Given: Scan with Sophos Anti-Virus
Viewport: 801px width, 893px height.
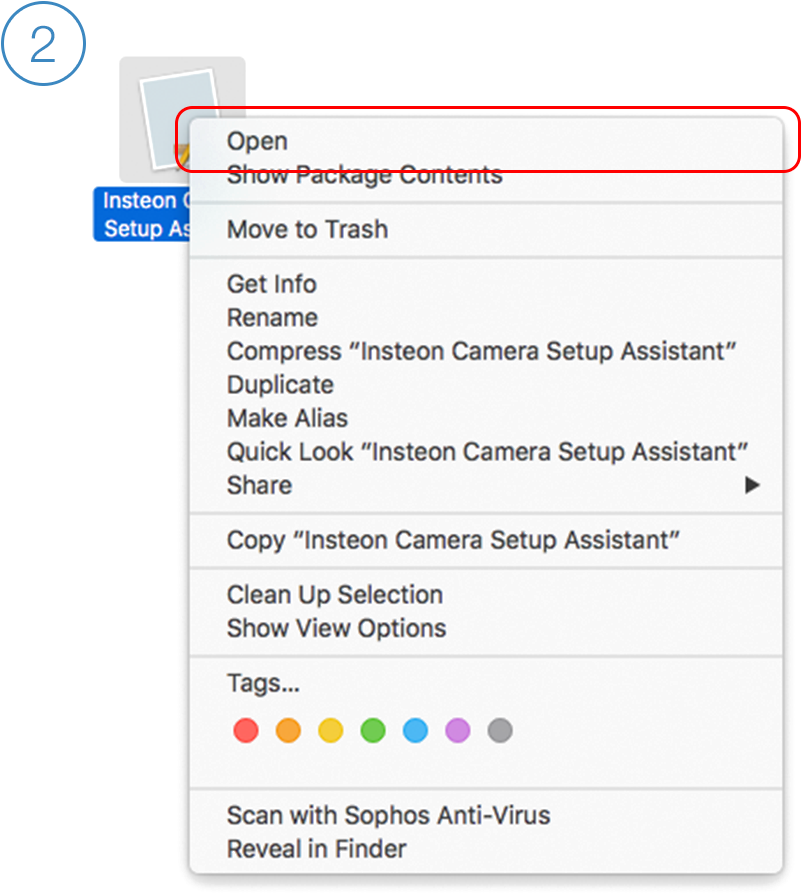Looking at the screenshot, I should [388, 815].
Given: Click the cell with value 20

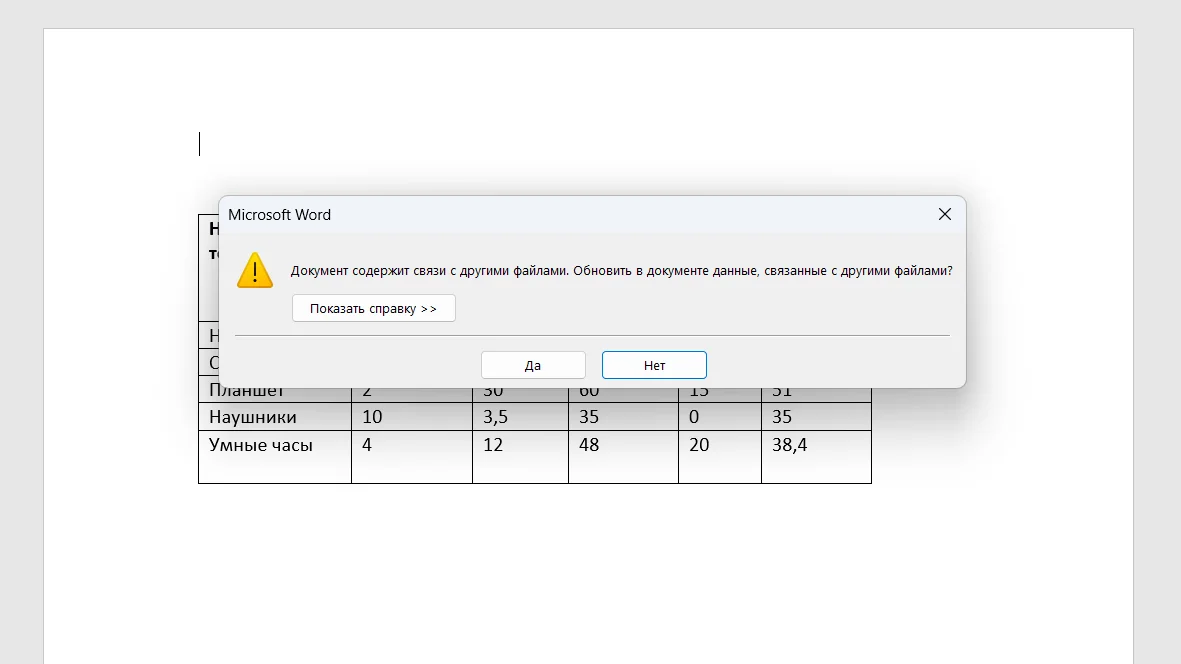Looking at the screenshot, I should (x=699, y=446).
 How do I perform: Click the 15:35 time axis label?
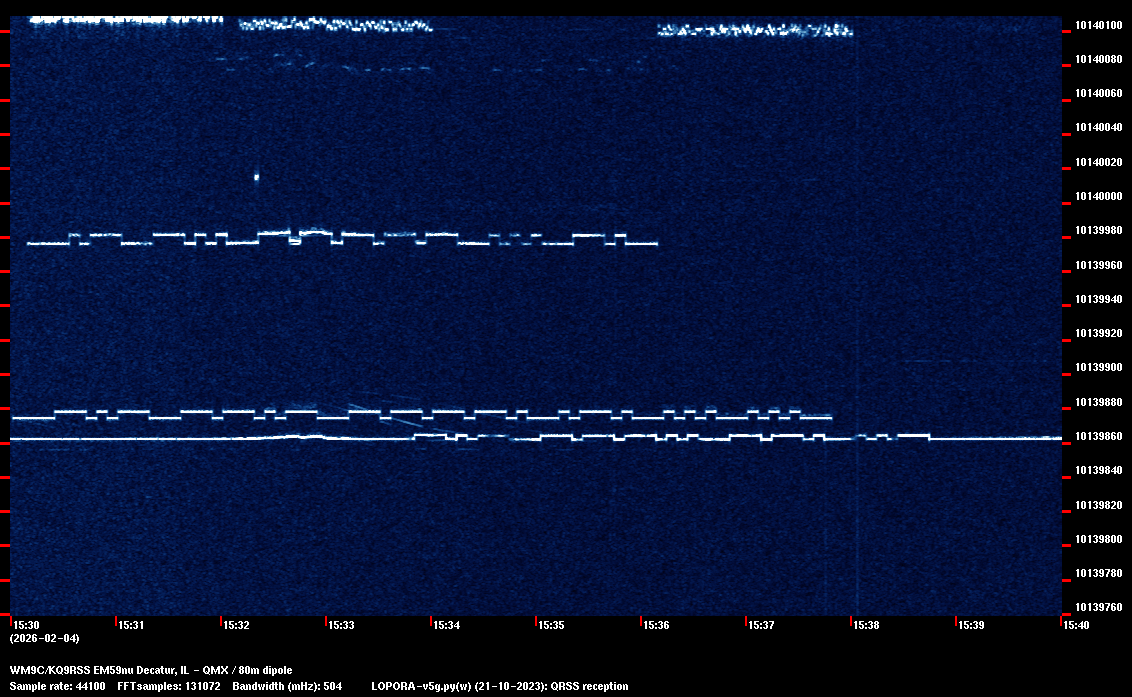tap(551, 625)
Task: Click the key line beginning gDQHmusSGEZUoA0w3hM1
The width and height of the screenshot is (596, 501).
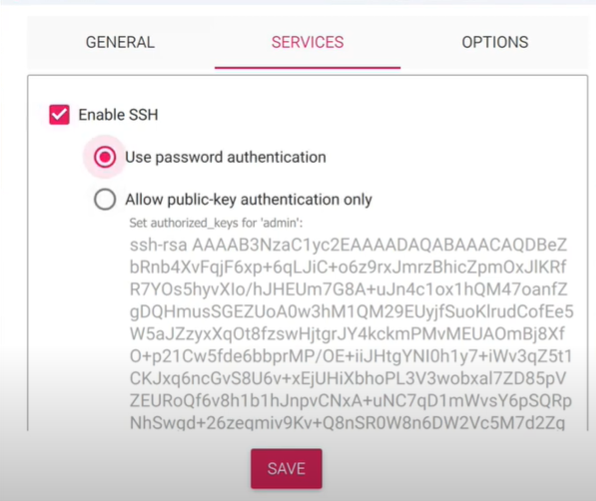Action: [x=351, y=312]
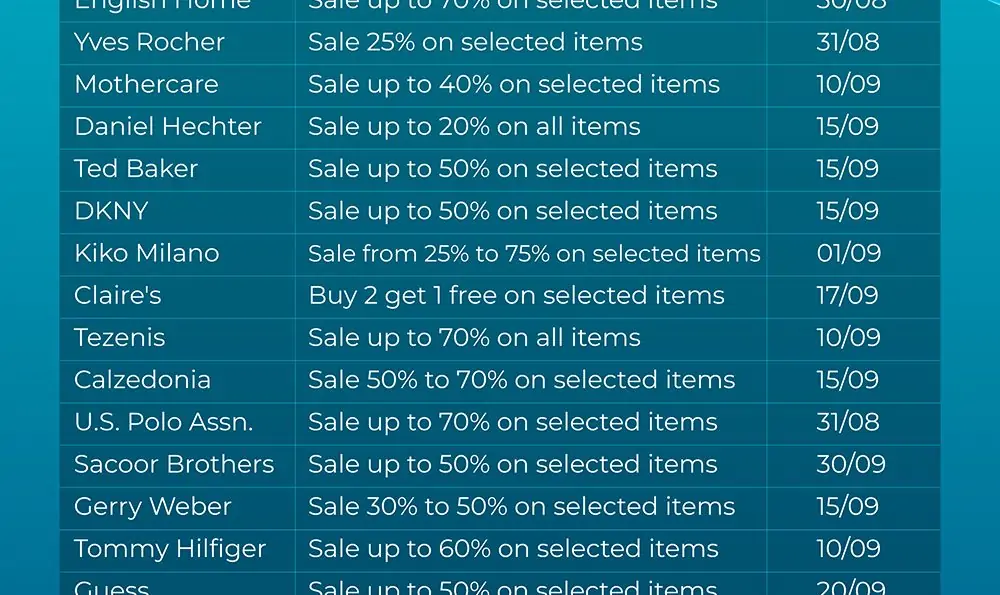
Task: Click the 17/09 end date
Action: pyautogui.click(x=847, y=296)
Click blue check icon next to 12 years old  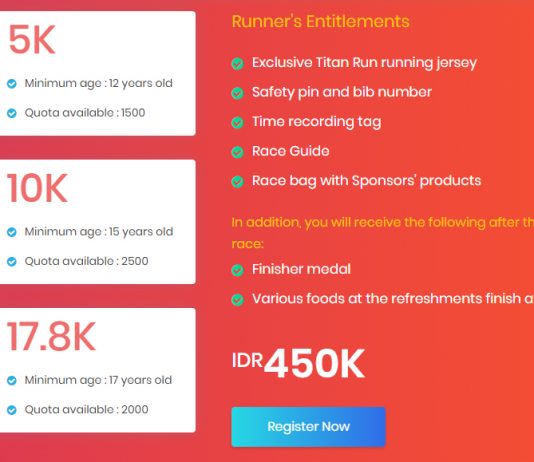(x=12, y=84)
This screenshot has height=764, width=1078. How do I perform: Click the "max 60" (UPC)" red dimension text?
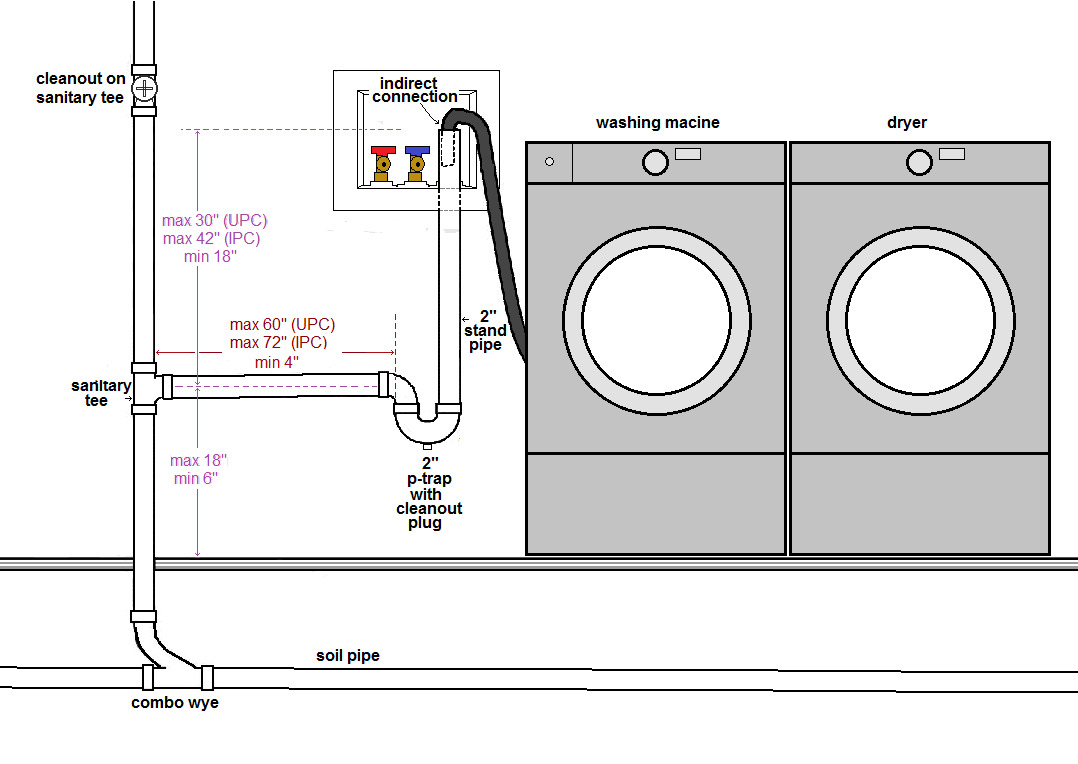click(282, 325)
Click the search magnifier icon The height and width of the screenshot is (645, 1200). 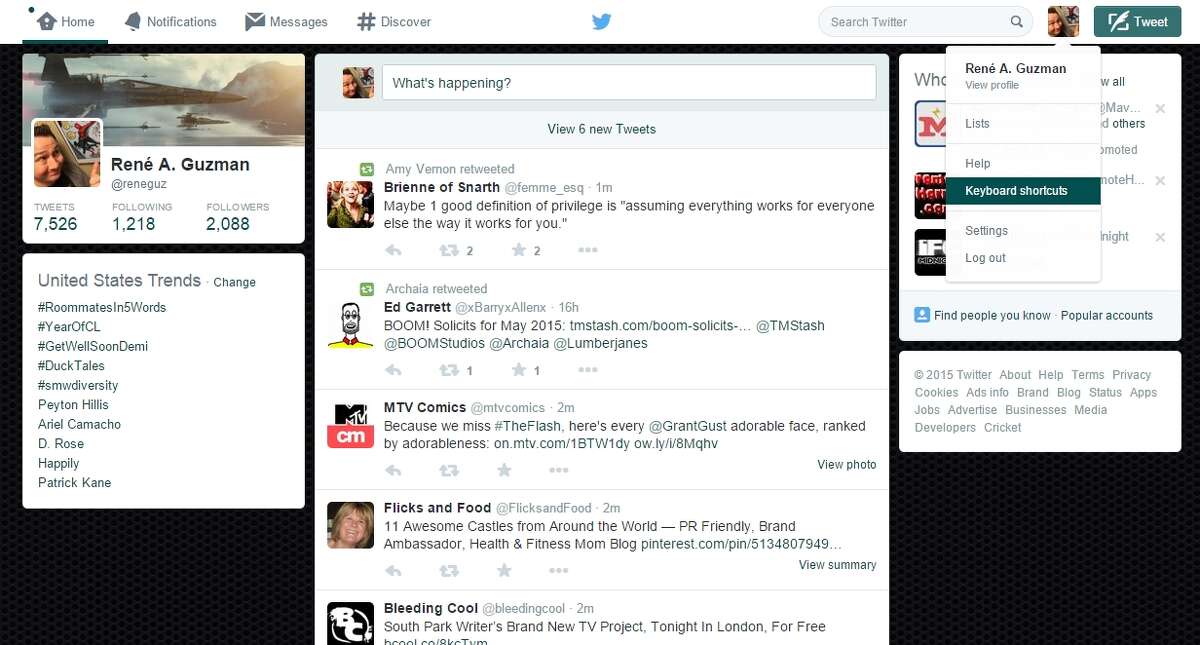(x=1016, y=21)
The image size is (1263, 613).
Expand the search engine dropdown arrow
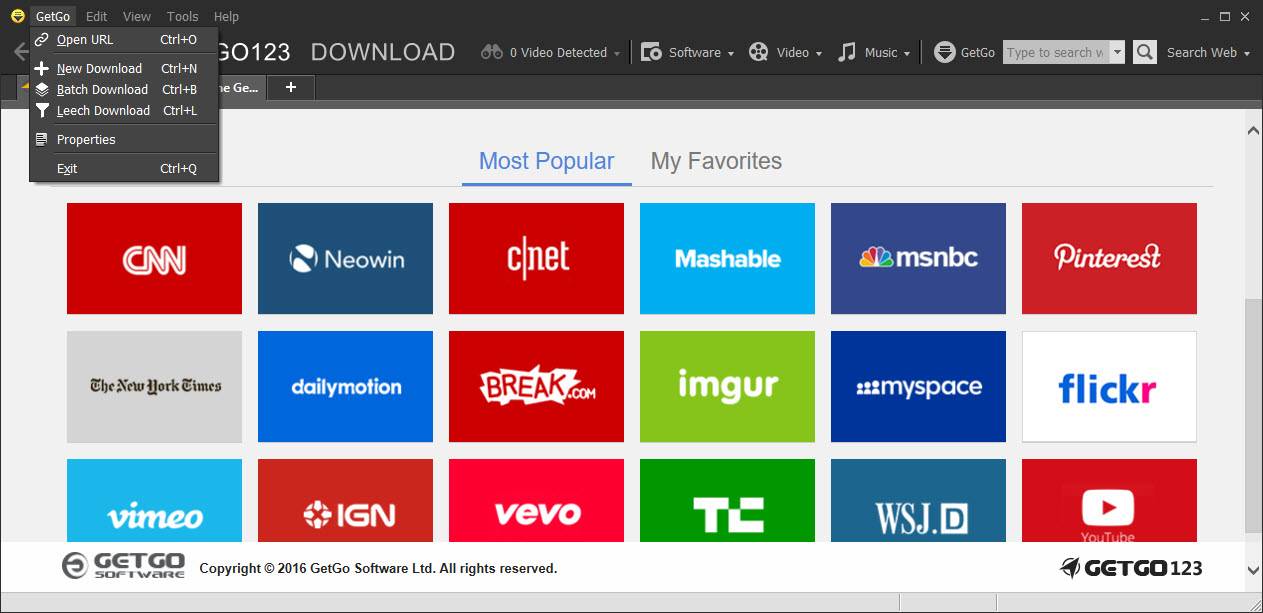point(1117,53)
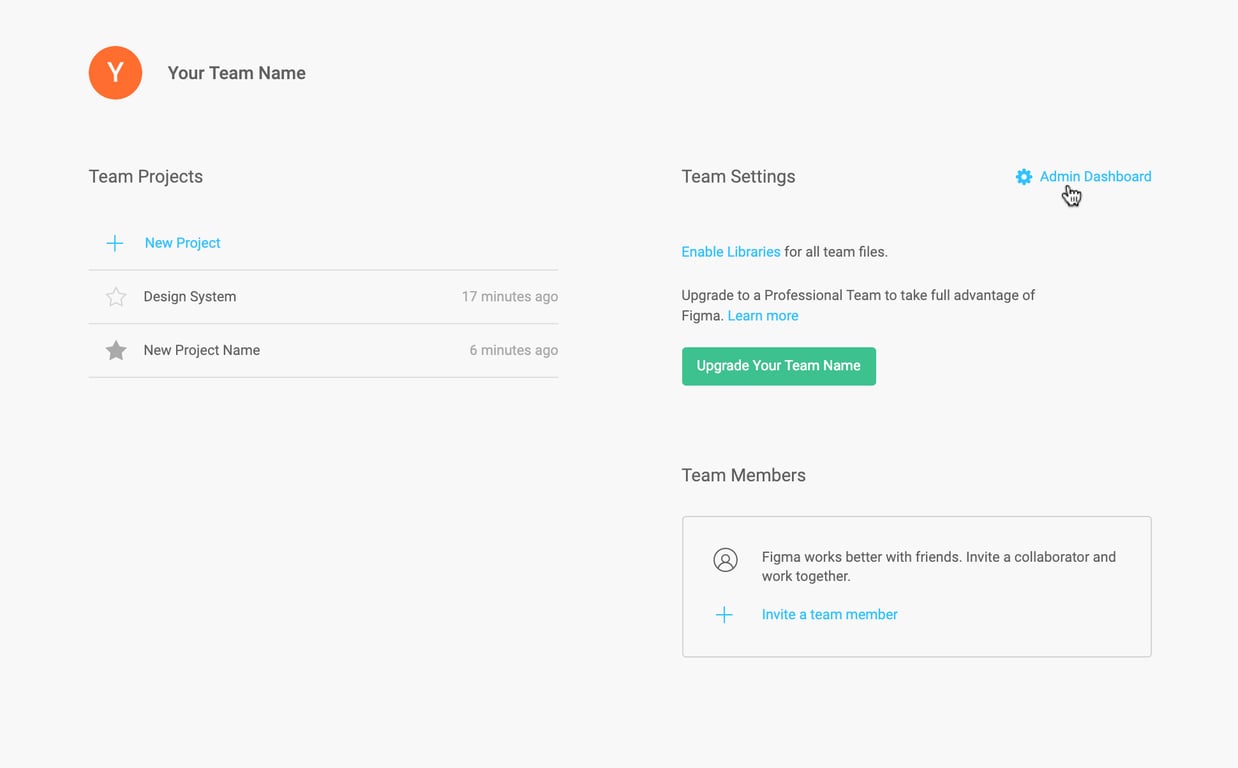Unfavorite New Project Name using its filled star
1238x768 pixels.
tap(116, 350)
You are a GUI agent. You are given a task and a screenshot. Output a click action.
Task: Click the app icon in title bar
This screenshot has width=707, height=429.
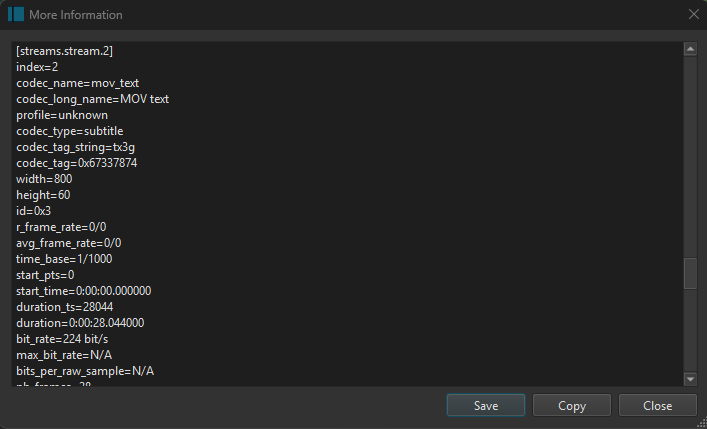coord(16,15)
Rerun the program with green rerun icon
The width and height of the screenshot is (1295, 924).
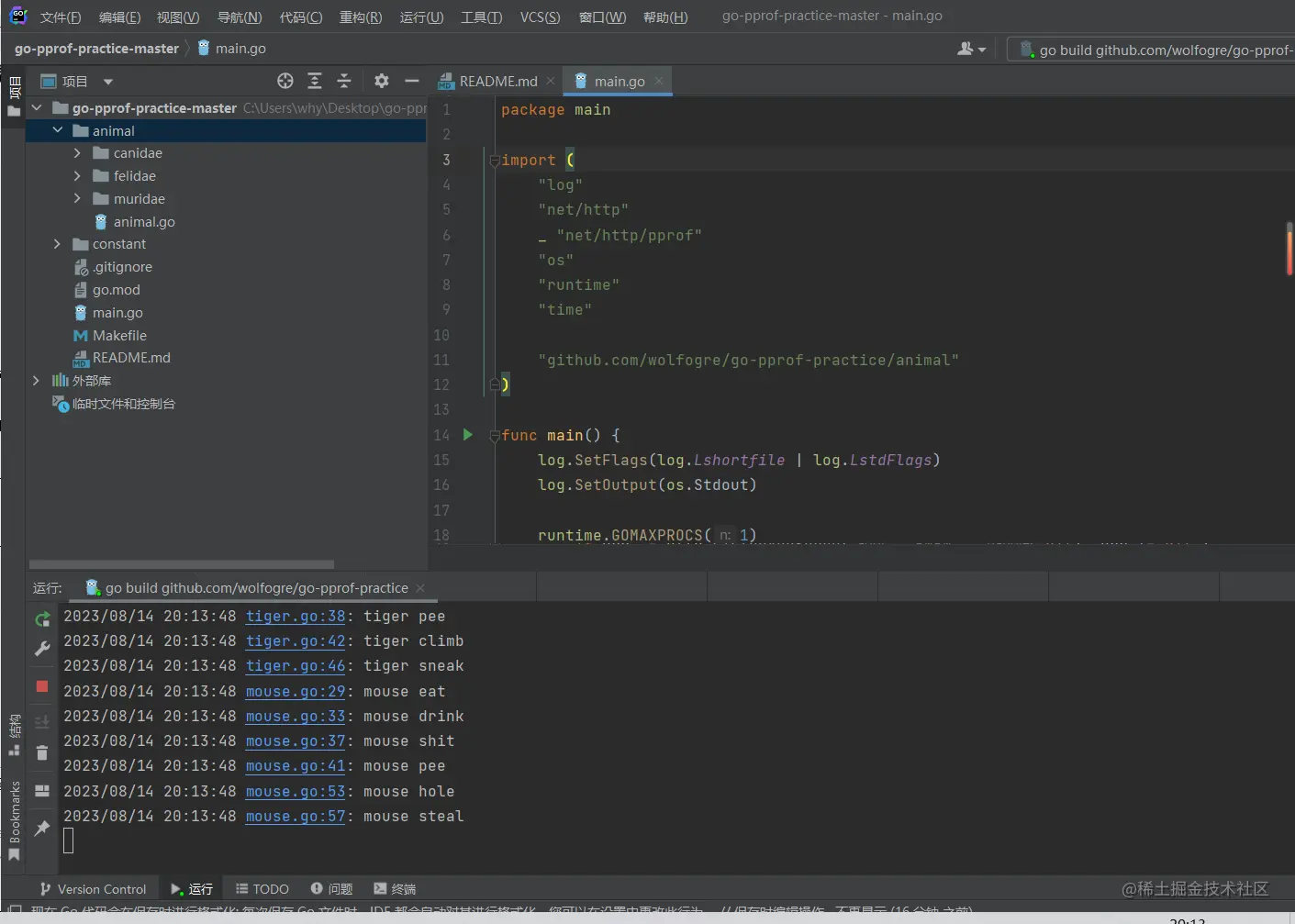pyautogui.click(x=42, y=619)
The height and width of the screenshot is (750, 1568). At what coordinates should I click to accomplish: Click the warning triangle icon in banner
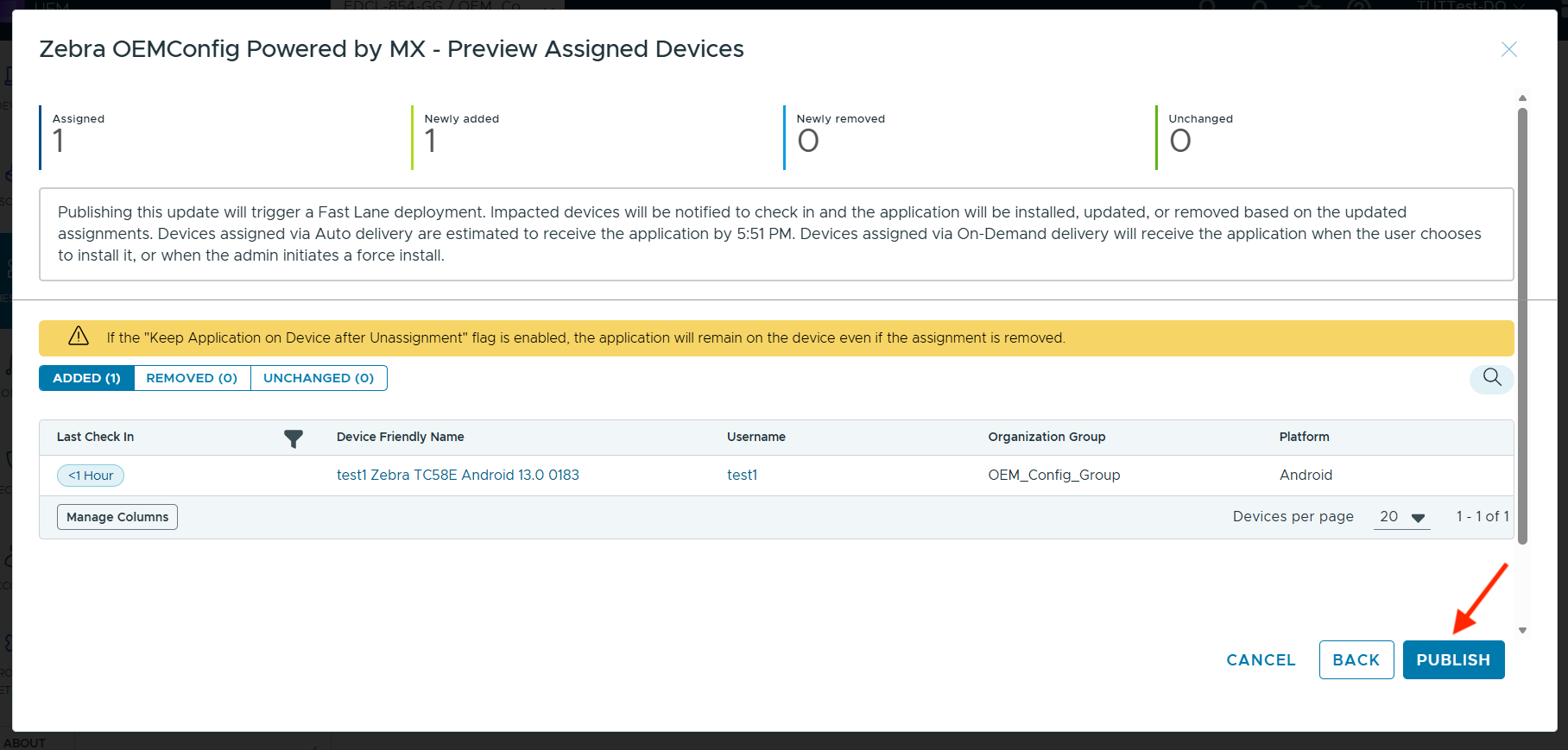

**EXERCISE BRIEF:**
What do the entries above read from the line containing "Viewport: 801px width, 893px height." through the line containing "Task: Click the key"? Output those lines exactly, both ends included, with the pictures left out.

**WRITTEN SOLUTION:**
Viewport: 801px width, 893px height.
Looking at the screenshot, I should [388, 815].
Given: Click the cell with value 20

Looking at the screenshot, I should (x=699, y=446).
 How do I perform: Click the 15:35 time axis label?
tap(551, 625)
Task: Click the key line beginning gDQHmusSGEZUoA0w3hM1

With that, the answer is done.